> [PROVIDED TEXT]

* START *

Carbonyl oxygen atoms are the primary active sites to
solvate Li
salts that provide a migration site for Li ions conducting in a polycarbonate-based
polymer electrolyte. We here exploit the conductivity of the polycarbonate
electrolyte by tuning the segmental motion of the structural unit
with carbonyl oxygen atoms, while its correlation to the mechanical
and electrochemical stability of the electrolyte is also discussed.
Two linear alkenyl carbonate monomers are designed by molecular engineering
to combine methyl acrylate (MA) and the commonly used ethylene carbonate
(EC), w/o dimethyl carbonate (DMC) in the structure. The integration
of the DMC structural unit in the side chain of the in situ constructed
polymer (p-MDE) releases the free motion of the terminal EC units,
which leads to a lower glass-transition temperature and higher ionic
conductivity. While pure polycarbonates are normally fragile with
high Young’s modulus, such a prolonged side chain also manipulates
the flexibility of the polymer to provide a mechanical stable interface
for Li-metal anode. Stable long-term cycling performance is achieved
at room temperature for both LiFePO4 and LiCoO2 electrodes based on the p-MDE electrolyte incorporated with a solid
plasticizer.

* END *

> [DATA LINES]

* START *

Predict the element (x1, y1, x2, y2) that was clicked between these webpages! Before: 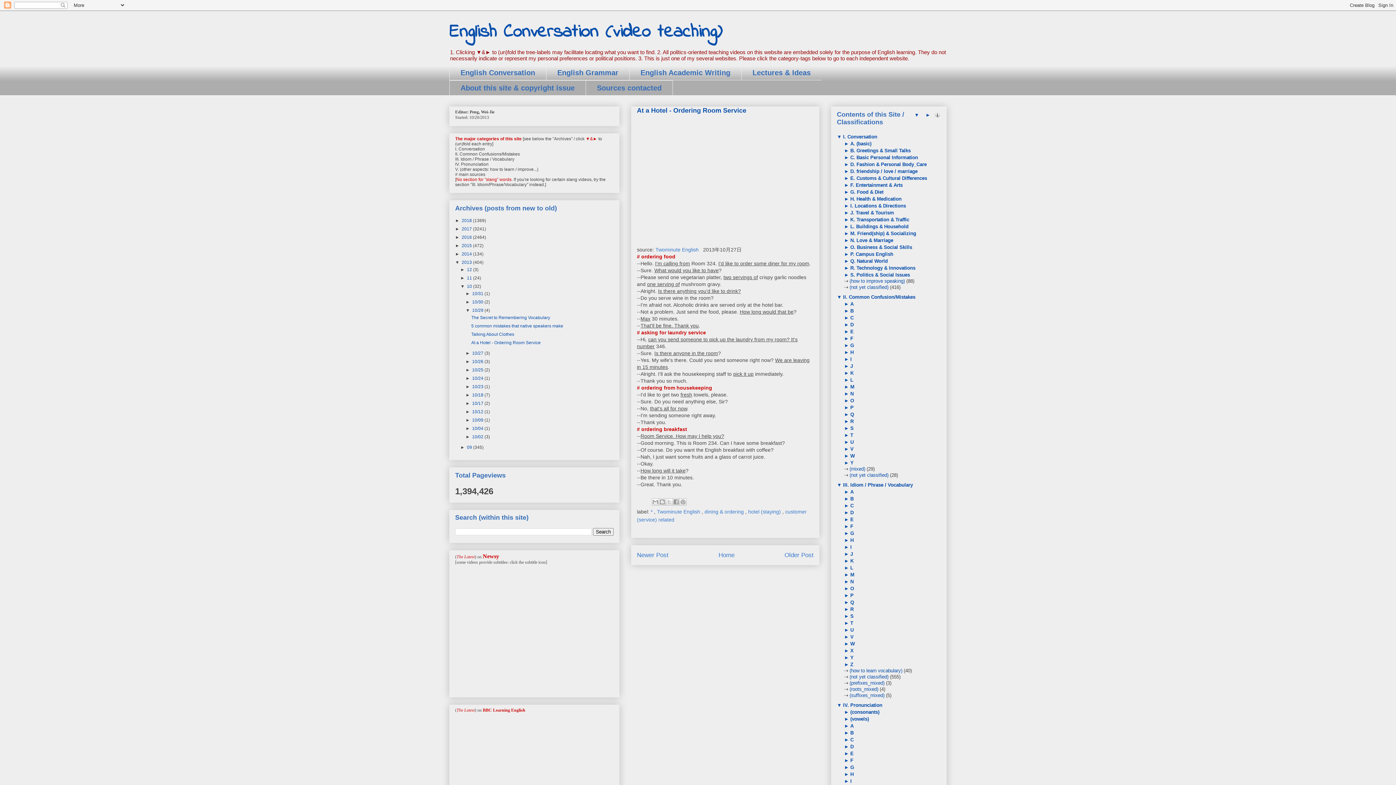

* END *

> [TO-DO LIST]
a: Print the part of the text on polycarbonate electrolytes that opens with the words containing "Two linear alkenyl" and closes with "plasticizer.".
b: In the text on polycarbonate electrolytes, what does integrating the DMC structural unit into the side chain of p-MDE release?
c: Recast the paragraph of the text on polycarbonate electrolytes that begins "Carbonyl oxygen atoms are the primary active sites" as a short bulleted list, keeping its main facts.

> [ANSWERS FOR THE TASKS]
a:
Two linear alkenyl carbonate monomers are designed by molecular engineering
to combine methyl acrylate (MA) and the commonly used ethylene carbonate
(EC), w/o dimethyl carbonate (DMC) in the structure. The integration
of the DMC structural unit in the side chain of the in situ constructed
polymer (p-MDE) releases the free motion of the terminal EC units,
which leads to a lower glass-transition temperature and higher ionic
conductivity. While pure polycarbonates are normally fragile with
high Young’s modulus, such a prolonged side chain also manipulates
the flexibility of the polymer to provide a mechanical stable interface
for Li-metal anode. Stable long-term cycling performance is achieved
at room temperature for both LiFePO4 and LiCoO2 electrodes based on the p-MDE electrolyte incorporated with a solid
plasticizer.

b: The free motion of the terminal EC units.

c:
- Carbonyl oxygen atoms are the main active sites for solvating Li salts, giving Li ions a migration site in polycarbonate-based polymer electrolytes.
- The work exploits the electrolyte's conductivity by tuning the segmental motion of the structural unit with carbonyl oxygen atoms. It also discusses how this relates to mechanical and electrochemical stability.
- Two linear alkenyl carbonate monomers were designed to combine methyl acrylate (MA) and ethylene carbonate (EC).
- Adding the dimethyl carbonate (DMC) unit to the side chain of the in situ built polymer (p-MDE) frees the motion of the terminal EC units. This lowers the glass-transition temperature and raises ionic conductivity.
- Pure polycarbonates are normally fragile, with a high Young's modulus. The longer side chain makes the polymer more flexible, giving a mechanically stable interface for the Li-metal anode.
- With a solid plasticizer, the p-MDE electrolyte gives stable long-term cycling at room temperature for both LiFePO4 and LiCoO2 electrodes.